Select Page

I guess people are starting to wise up to the fact that most dying companies blaming their closures on the events of September 11 were fucked long before Muhamad Atta piloted a 767 into the WTC. This latest claim is the most absurd I have heard of — being “Hacked Out of Business”?

More like: “Hacks now out of business.”



Friday February 1 8:19 AM ET

Internet Firm Hacked Out of Business

By Bernhard Warner, European Internet Correspondent

LONDON (Reuters) – Fears are growing once more that companies operating on the Internet may not be equipped to ward off electronic sabotage after anonymous “hackers” forced a small British firm out of business.

CloudNine Communications, one of Britain’s oldest Internet Service Providers (ISPs), shut down last week with the loss of eight jobs in what computer experts believe is the first instance of a company being hacked out of existence.

The electronic attack — a so-called “Distributed Denial of Service” or DDOS — was reminiscent of one in February 2000 that crippled Yahoo, one of the world’s leading Internet media firms, along with the online auctioneer eBay and the electronic brokerage ETrade.

Other Internet operations have been infected by malicious software in the form of computer “viruses.”

In a DDOS attack, a computer is swamped with an overwhelming number of requests that are disguised to look innocuous, so that the Web site that it controls grinds to a halt.

Experts say tens of thousands of such attacks occur each year — and that a far greater number probably go unreported by companies fearful of hurting their business.


CloudNine, six years old, was forced to sell its business and hand over 2,500 customers to its rival Zetnet.

“The basic reasoning was we would have needed to bring the network offline for far too long (to make repairs). We just came to the conclusion that we couldn’t continue,” said co-founder Emeric Miszti.

Two other recent victims of DDOS attacks were the British Internet portal of the Italian ISP Tiscali, whose service was halted for several days, and the British Internet provider Donhost, whose outage lasted a few hours.

“It’s not just a game of taking down one server,” said Stephane Huet, acting chief operating officer for Tiscali UK. ”It affects portal revenues if the rest of the world cannot access it. It has a powerful business impact.”

The motivation for such attacks is diverse. Many hackers are simply after illicit thrills, while others seek publicity for a particular cause. It is now common in wars, especially civil ones, for each side to sabotage the other’s Web sites.


Past targets include sites associated with the White House and the Palestinian Authority.

A DDOS attack last week is also suspected to have sabotaged a live online chat with the Dutch crown prince and his Argentinian fiance.

A number of programs that can shut down computer systems by overwhelming them with data requests are even freely available on the Internet.

In the case of CloudNine, the DDOS attack prevented users served by the company from logging onto the Internet and shut off access to Web sites hosted on its network.

“It was a very methodical attack,” said Miszti.

“It occurred over a number of months. Their objective was to map out our network, identifying the key servers and determining their capacity.
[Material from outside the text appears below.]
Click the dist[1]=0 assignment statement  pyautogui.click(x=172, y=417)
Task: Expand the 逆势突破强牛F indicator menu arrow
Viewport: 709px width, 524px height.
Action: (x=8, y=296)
Then they knew how to attack with the appropriate force.”

Miszti says he is not sure why his firm was targeted and has no clear idea who was behind it.

He and Tiscali are both working with police, but computer experts say DDOS investigations are rarely successful.

“If (a hacker) takes reasonable precautions, it would be very difficult to track them down,” said Gary Milo, managing director of security start-up Webscreen Technologies, which has developed software to protect companies against such attacks.